(Task inputs)

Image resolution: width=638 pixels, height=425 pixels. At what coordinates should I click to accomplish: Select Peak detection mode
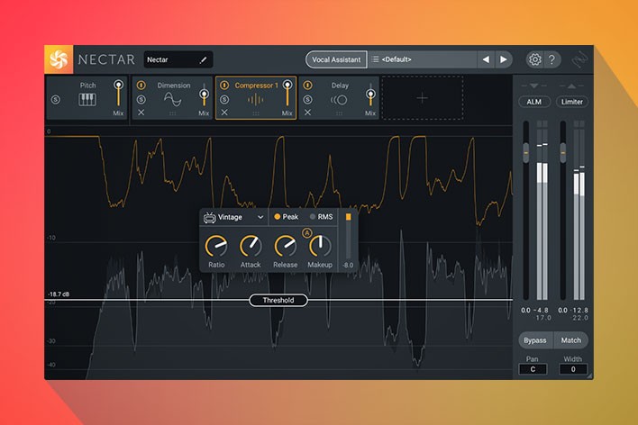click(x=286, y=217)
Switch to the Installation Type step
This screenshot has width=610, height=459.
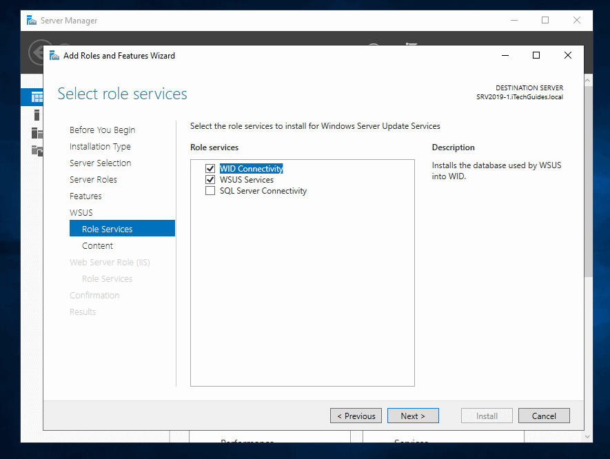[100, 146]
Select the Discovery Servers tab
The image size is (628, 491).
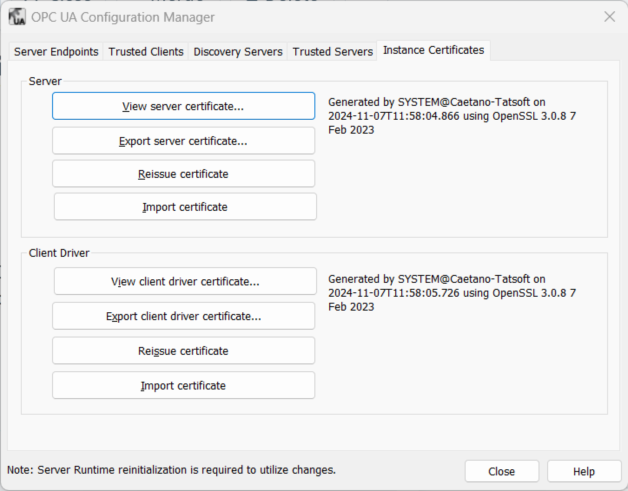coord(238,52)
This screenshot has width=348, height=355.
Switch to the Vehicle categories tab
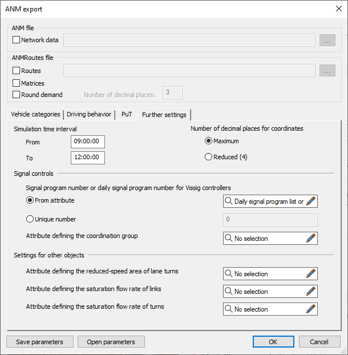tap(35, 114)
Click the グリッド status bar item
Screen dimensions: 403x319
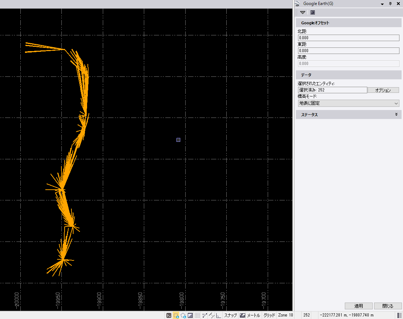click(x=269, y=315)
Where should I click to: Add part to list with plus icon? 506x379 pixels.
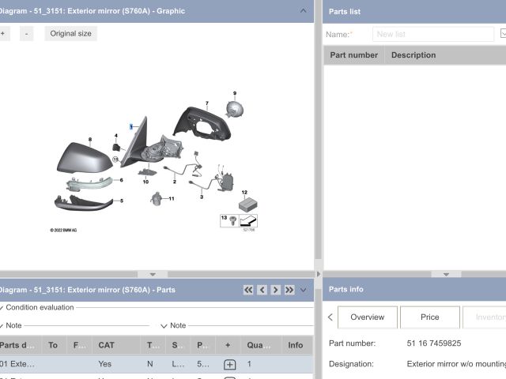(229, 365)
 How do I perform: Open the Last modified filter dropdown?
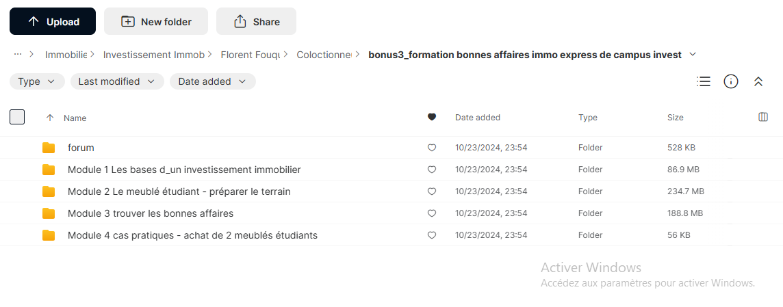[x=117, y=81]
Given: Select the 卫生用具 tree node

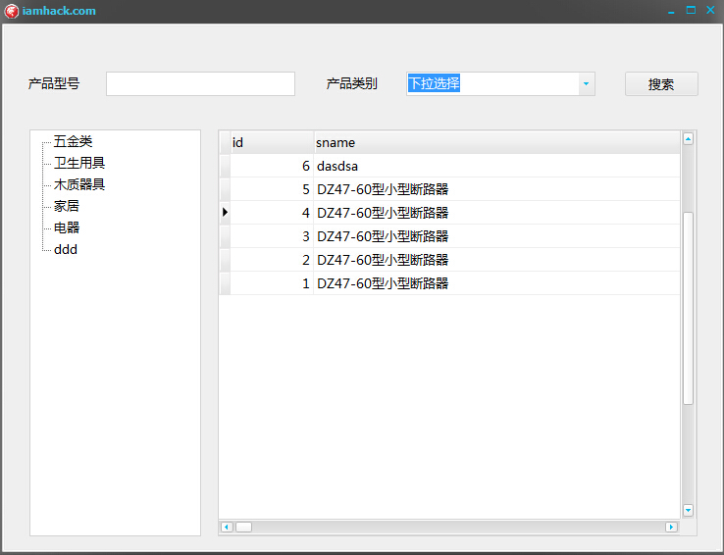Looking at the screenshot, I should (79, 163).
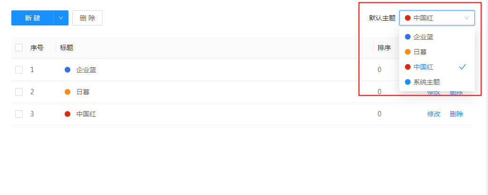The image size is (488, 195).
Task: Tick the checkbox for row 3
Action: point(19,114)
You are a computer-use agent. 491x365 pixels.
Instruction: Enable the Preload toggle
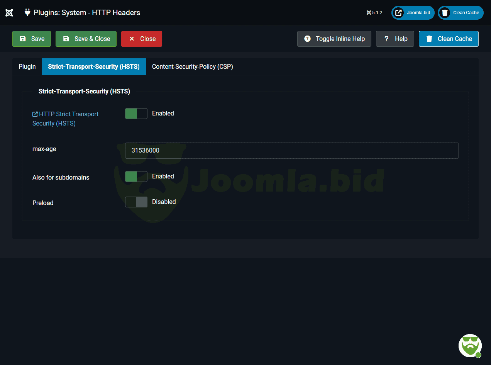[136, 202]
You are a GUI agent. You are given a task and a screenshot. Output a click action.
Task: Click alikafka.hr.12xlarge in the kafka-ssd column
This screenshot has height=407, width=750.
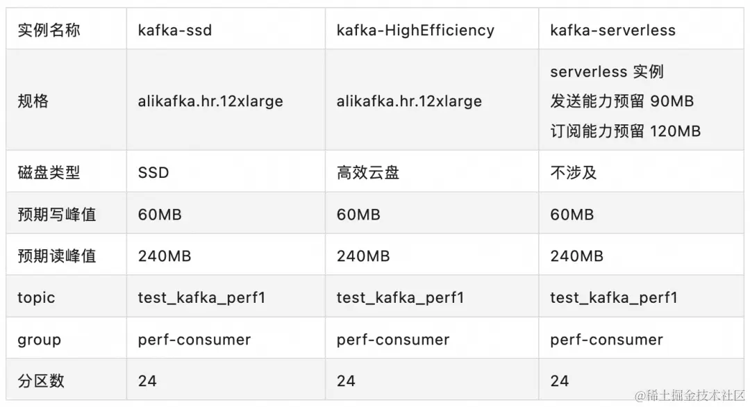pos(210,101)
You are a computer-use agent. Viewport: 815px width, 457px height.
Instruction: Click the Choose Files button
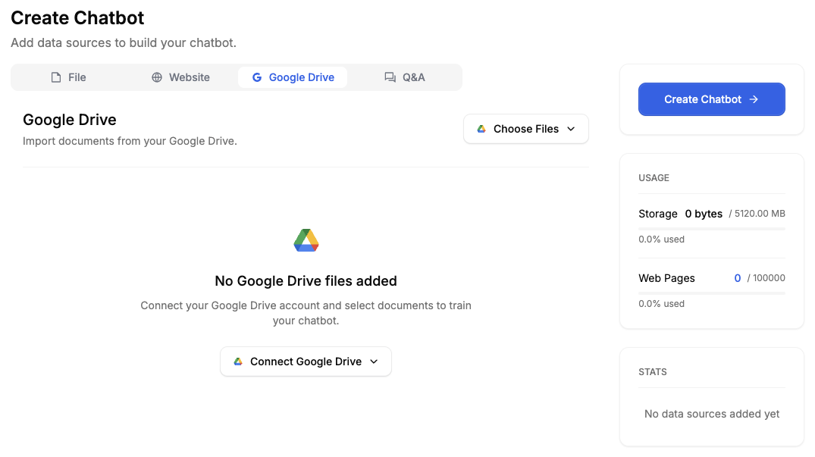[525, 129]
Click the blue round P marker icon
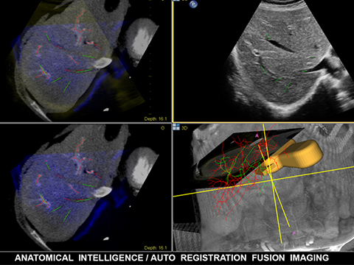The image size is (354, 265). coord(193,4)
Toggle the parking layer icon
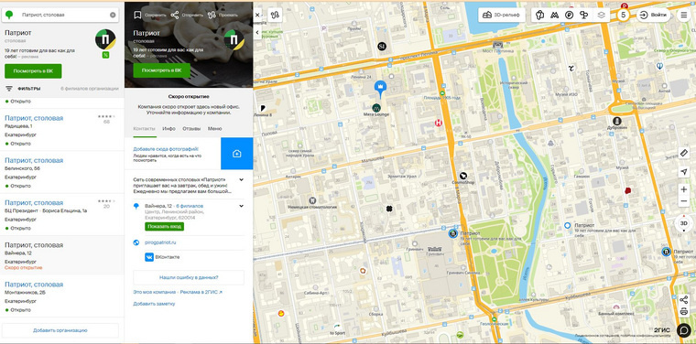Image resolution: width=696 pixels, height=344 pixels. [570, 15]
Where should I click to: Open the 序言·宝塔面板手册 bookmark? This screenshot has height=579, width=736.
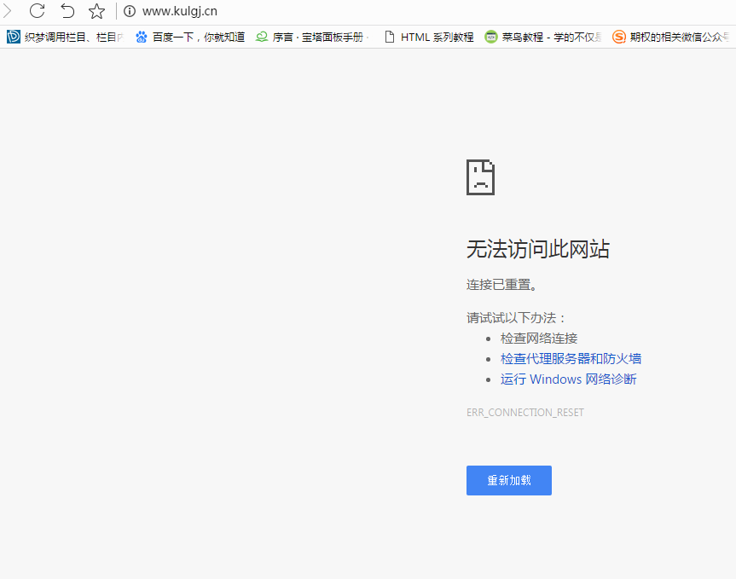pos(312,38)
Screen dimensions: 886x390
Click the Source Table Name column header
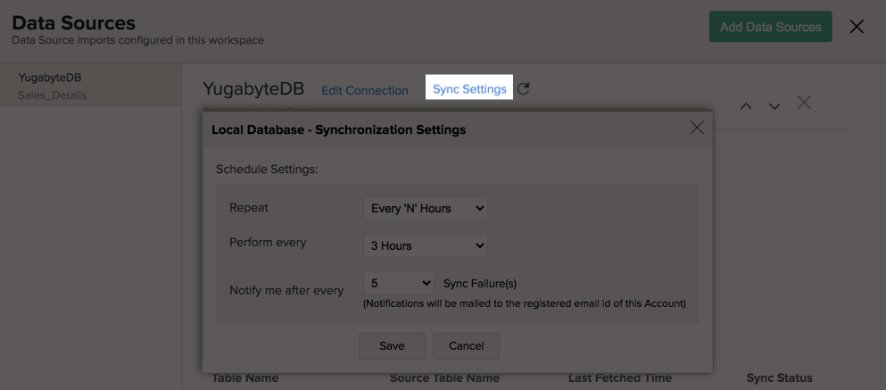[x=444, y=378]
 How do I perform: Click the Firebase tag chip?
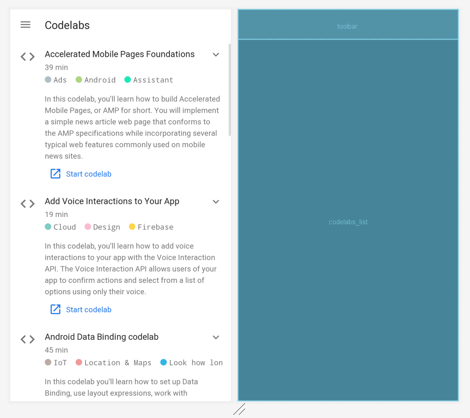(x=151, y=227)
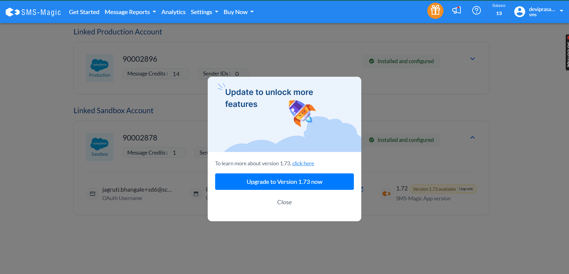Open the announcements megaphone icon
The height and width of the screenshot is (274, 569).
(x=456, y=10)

(End Task inputs)

Show each line in the entries that holds the string "agent".

You are a computer-use agent. 491x365 pixels.
You are a GUI agent. You are given a task and a screenshot. Output a click action.
You are a computer-use agent. Viewport: 815px width, 457px height.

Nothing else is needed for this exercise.